I am going to stay away from the by now well-trod debate about why Google made its decision to stop censoring the web and possibly retreat from the China market (you can read those here, here, here, and here; this and this, however, bring a new twist: Google left because the hacking exposed how it was collecting information on all of its users through an "internal intercept system."). Instead, I’ll tackle some other questions:
1) Is the attack a wake-up call, a symbol of a more aggressive China? Is this cyber attack part of a "new front among Cold War foes" or, as James Fallow puts it, the beginning of China’s Bush-Cheney era? Uhm, why are we shocked that China is being difficult? While this instance of hacking is clearly dangerous and egregious, it’s not really anything new. We have known about Chinese economic espionage for at least a decade. The Tracking GhostNet report, which uncovered a global effort to target the computers of human rights and Tibetan activists was released in September 2009. The stated goals of Chinese technology policy are to increase China’s own technological capabilities, to develop Chinese firms that are able to compete with Western companies, and to reduce China’s dependence on imported technology.
Last year, when everyone was very expansive about how Washington was going to build a new relationship on broad cooperation with Beijing on everything from regional security to climate change and world trade, Liz Economy and I were much more skeptical, arguing that cooperation would be hard because of "mismatched values, interests, and capabilities."
2) Will Google’s threat fundamentally change how U.S. companies interact with China? Google may have taken the "China corporate communications playbook, wrapped it in oily rags, doused it in gasoline and dropped a lit match on it," in ImageThief’s evocative wording, but I do not see many other companies following that route. They will continue to get along by going along, generally keeping quiet, and dealing with the government behind closed doors. Consumers may love KFC and Nike, but Google probably bet right that it has a special relationship with the most technologically savvy of Chinese users. These Chinese netizens were going to see censorship as the problem and were, at least in the short term, going to side with Google (you can read some of these comments at Global Voices Online). Moreover, most companies have a lot more at stake on the ground--employees, facilities, distribution and supplier networks, alliances--then Google. And with wider adoption of virtual private networks, Google may think it can continue to serve the Chinese market outside of China.
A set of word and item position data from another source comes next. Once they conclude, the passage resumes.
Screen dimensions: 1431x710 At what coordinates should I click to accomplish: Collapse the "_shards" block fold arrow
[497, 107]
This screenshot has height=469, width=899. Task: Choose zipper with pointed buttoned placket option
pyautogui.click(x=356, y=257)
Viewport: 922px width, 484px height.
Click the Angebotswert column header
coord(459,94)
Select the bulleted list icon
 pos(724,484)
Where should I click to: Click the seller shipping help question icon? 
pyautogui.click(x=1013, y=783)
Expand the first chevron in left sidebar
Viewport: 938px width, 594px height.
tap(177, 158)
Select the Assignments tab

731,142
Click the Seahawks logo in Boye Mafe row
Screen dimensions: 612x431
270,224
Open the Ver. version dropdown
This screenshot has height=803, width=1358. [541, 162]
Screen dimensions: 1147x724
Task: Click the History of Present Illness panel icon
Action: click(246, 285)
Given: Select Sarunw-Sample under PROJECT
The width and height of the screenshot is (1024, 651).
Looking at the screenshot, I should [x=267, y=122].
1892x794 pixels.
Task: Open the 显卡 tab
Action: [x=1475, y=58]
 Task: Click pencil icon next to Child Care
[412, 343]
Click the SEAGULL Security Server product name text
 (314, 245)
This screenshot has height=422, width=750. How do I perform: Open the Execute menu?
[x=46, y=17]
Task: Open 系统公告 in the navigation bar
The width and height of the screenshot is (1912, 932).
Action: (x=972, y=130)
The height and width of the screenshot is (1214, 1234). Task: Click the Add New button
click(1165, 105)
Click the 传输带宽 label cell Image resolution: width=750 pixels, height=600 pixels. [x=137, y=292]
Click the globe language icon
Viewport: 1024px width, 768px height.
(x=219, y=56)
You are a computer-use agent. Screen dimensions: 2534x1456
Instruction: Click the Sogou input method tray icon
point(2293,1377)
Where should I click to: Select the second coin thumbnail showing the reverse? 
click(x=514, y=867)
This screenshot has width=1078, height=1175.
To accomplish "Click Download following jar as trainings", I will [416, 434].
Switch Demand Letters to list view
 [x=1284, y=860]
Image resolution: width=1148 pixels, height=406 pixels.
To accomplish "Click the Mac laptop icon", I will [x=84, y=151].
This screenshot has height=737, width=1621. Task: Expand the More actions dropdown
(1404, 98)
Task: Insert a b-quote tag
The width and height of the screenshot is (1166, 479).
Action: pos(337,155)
3) What’s the future of cyber security and U.S. foreign policy? While much of the speculation about cyber security has centered around what type of influence and authority the newly-named cyber czar Howard Schmidt will have; what role DHS and NSA should play in cyber defense; and when the Defense Department will "stand up" its cyber command, the most pressing question is now whether a free and open Internet is an essential part of defending American interests in cyberspace.
One day we might look back and see Google’s decision to leave China as one of the first signposts of splintering the world wide web and the emergence of a series of loosely joined regional webs, some more relatively open then others. Would an open Web centered on the United States be more vulnerable to cyber attacks than one guided by China, separated by the Great Firewall, language, culture, and differing technology standards? If so, and I think that could be the case, we need a policy that combines better defense of our own systems, multinational mechanisms to limit cyber conflict, and efforts to promote American values on the Internet, especially individual autonomy, access to information, and freedom of speech. We’ll have to see if this is what Secretary Clinton talks about in her January 21 address on Internet freedom.